*Task brief*. For this exercise, the lines from the one with "At what coordinates" through the final line of the data below are to be transcribed exactly, and pictures are to be skipped.

++++ Source material ++++

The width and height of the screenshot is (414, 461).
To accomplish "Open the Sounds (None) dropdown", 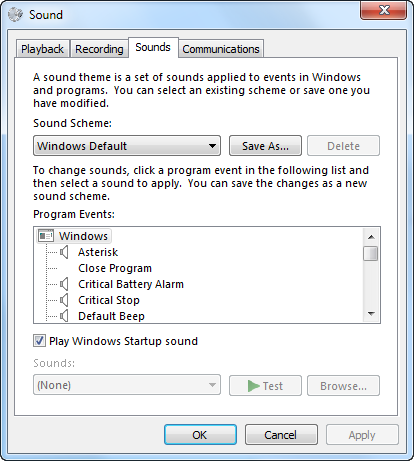I will pos(127,385).
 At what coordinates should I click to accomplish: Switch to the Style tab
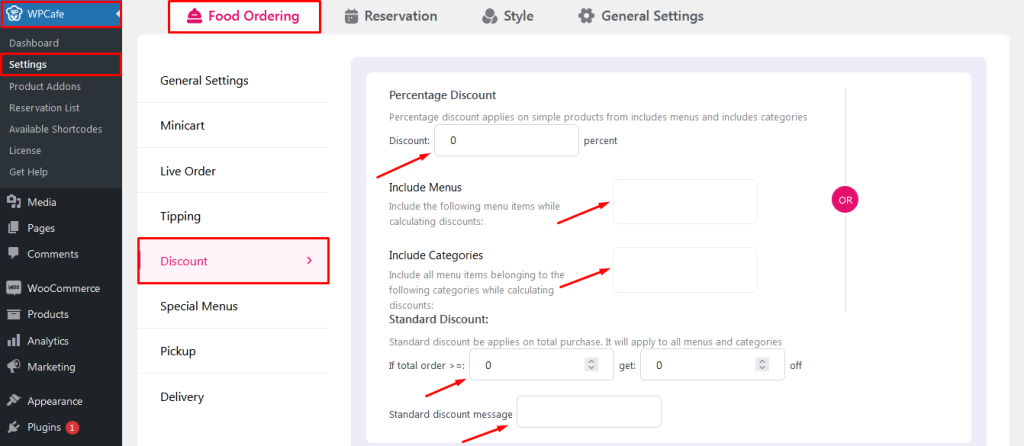tap(507, 16)
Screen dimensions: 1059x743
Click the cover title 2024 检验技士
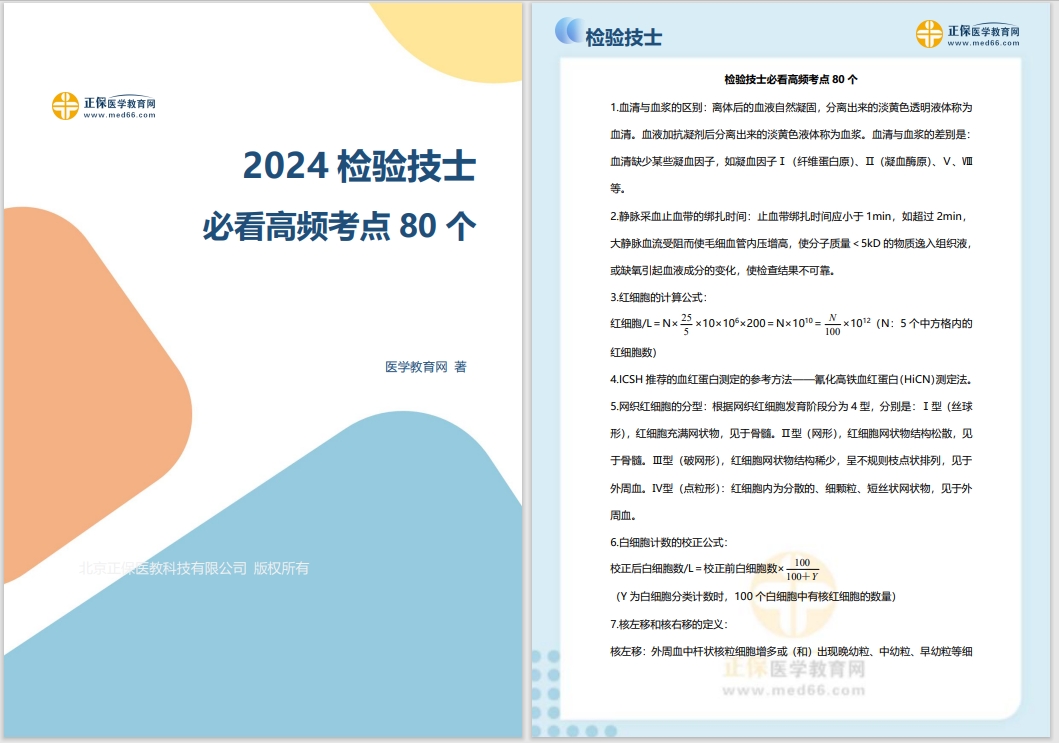(x=359, y=167)
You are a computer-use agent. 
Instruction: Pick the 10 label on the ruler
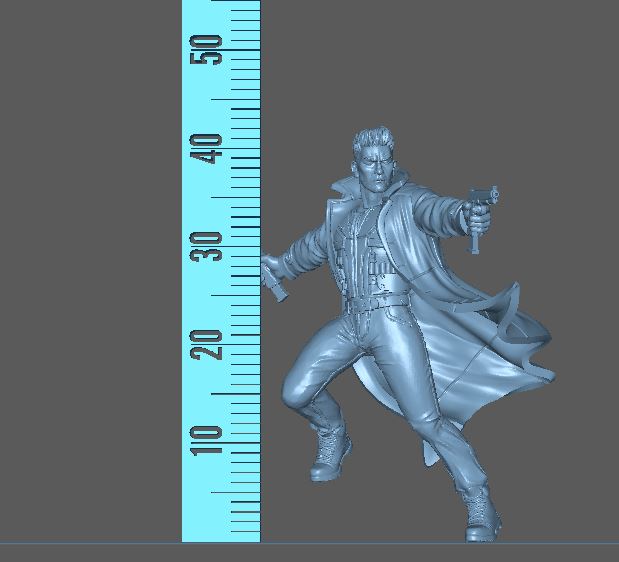click(209, 440)
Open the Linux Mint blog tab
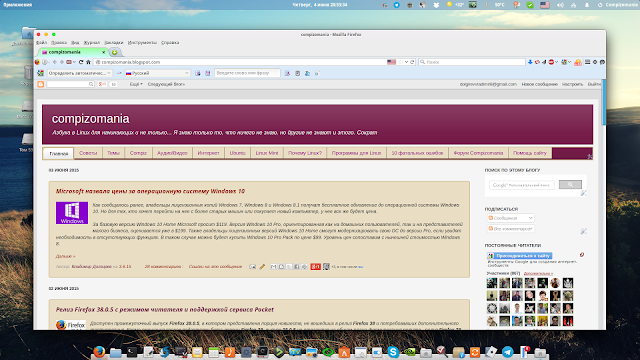Screen dimensions: 640x360 click(x=267, y=153)
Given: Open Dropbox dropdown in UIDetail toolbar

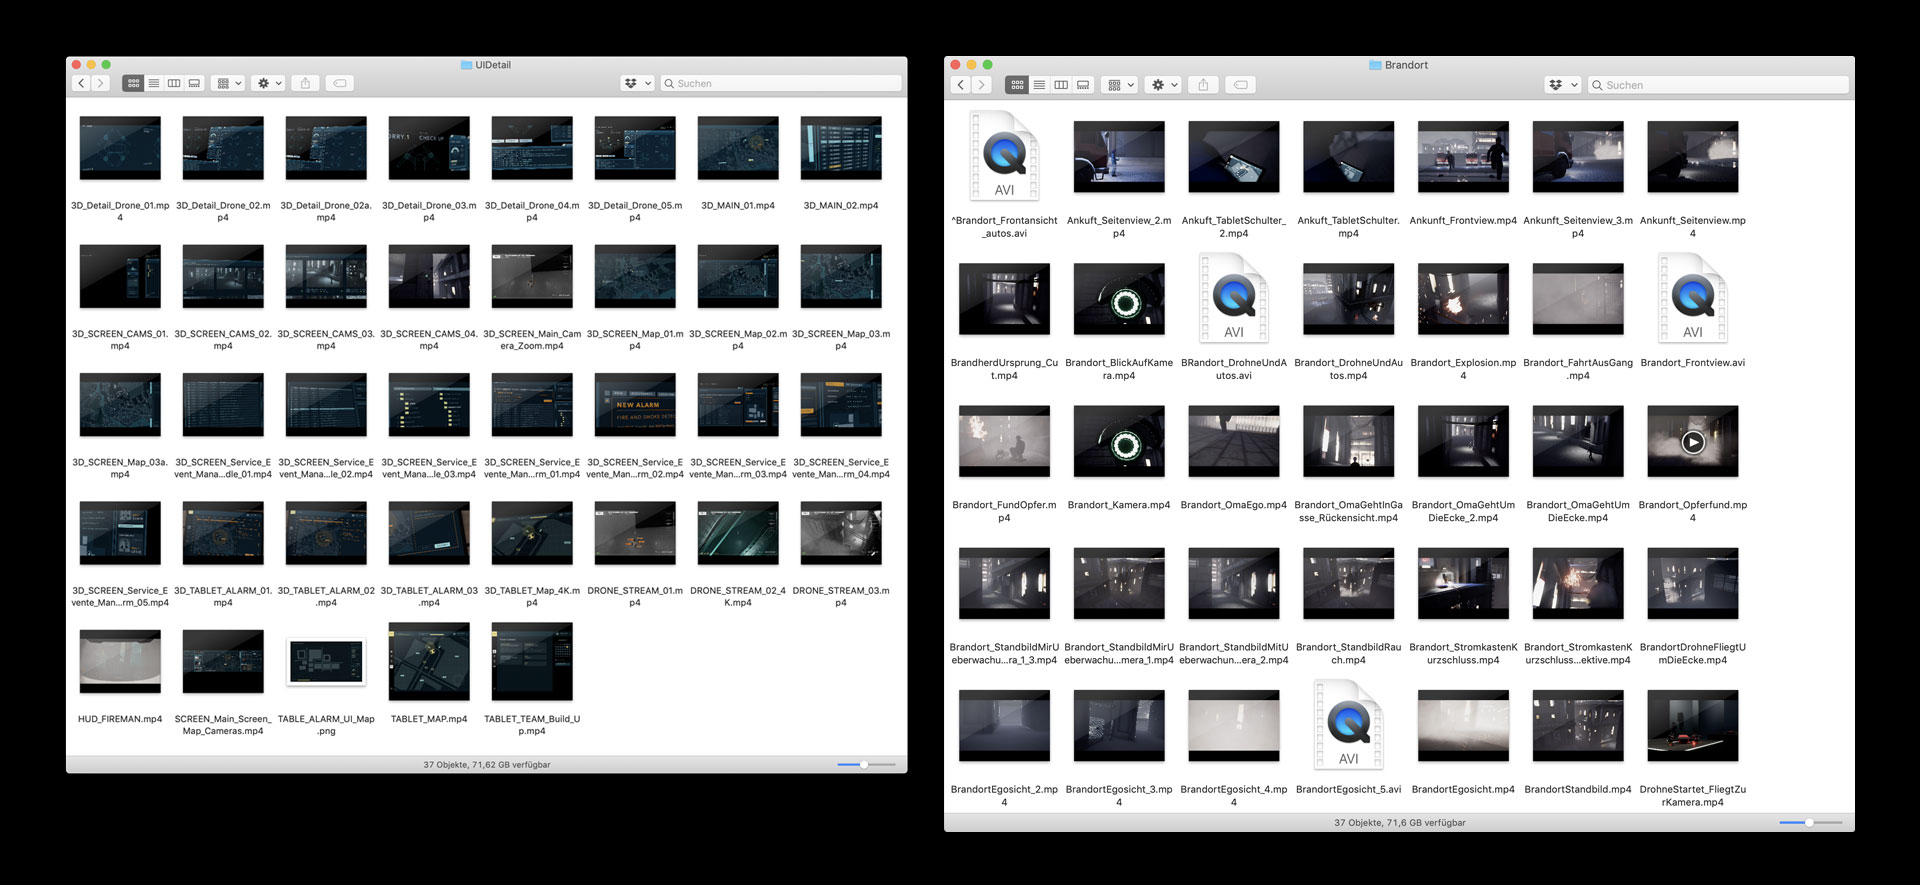Looking at the screenshot, I should coord(637,83).
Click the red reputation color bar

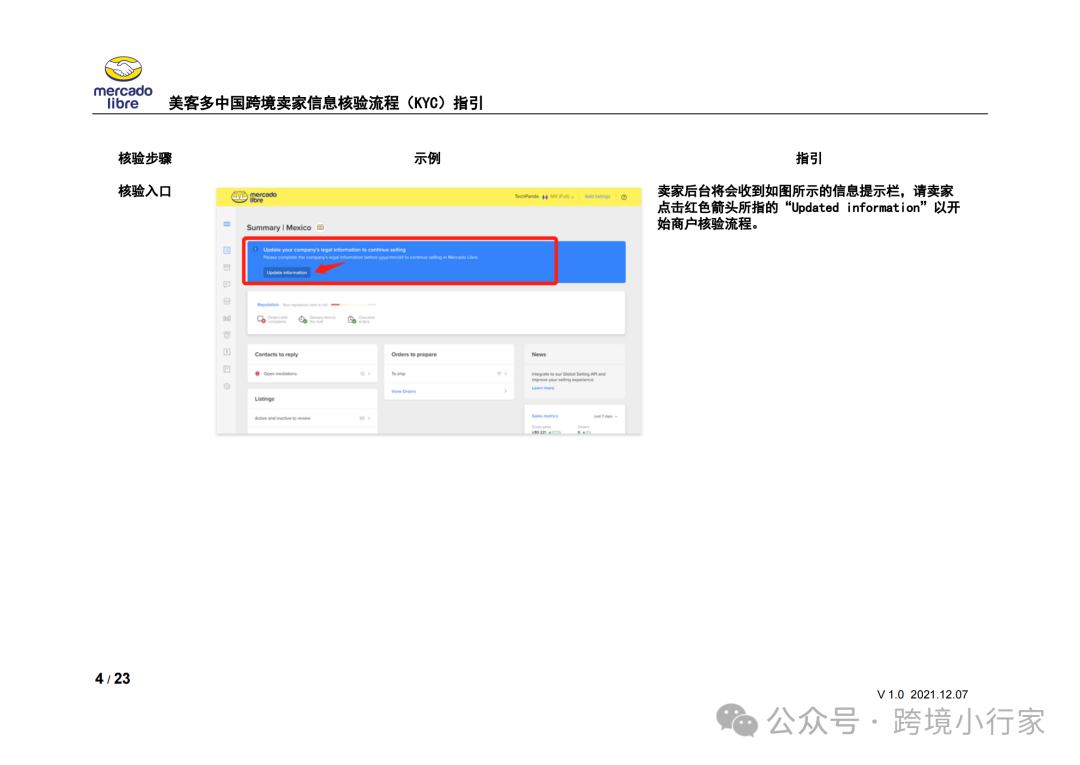[335, 305]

++++

*Task solution*.
 At what coordinates should I click to accomplish: Switch to the Style tab
tap(507, 16)
Screen dimensions: 1059x743
Click the cover title 2024 检验技士
(x=359, y=167)
You are a computer-use agent. 
Instruction: Pick the 10 label on the ruler
click(209, 440)
Open the Linux Mint blog tab
Screen dimensions: 640x360 click(x=267, y=153)
Given: Open Dropbox dropdown in UIDetail toolbar

Looking at the screenshot, I should coord(637,83).
Click the red reputation color bar

[335, 305]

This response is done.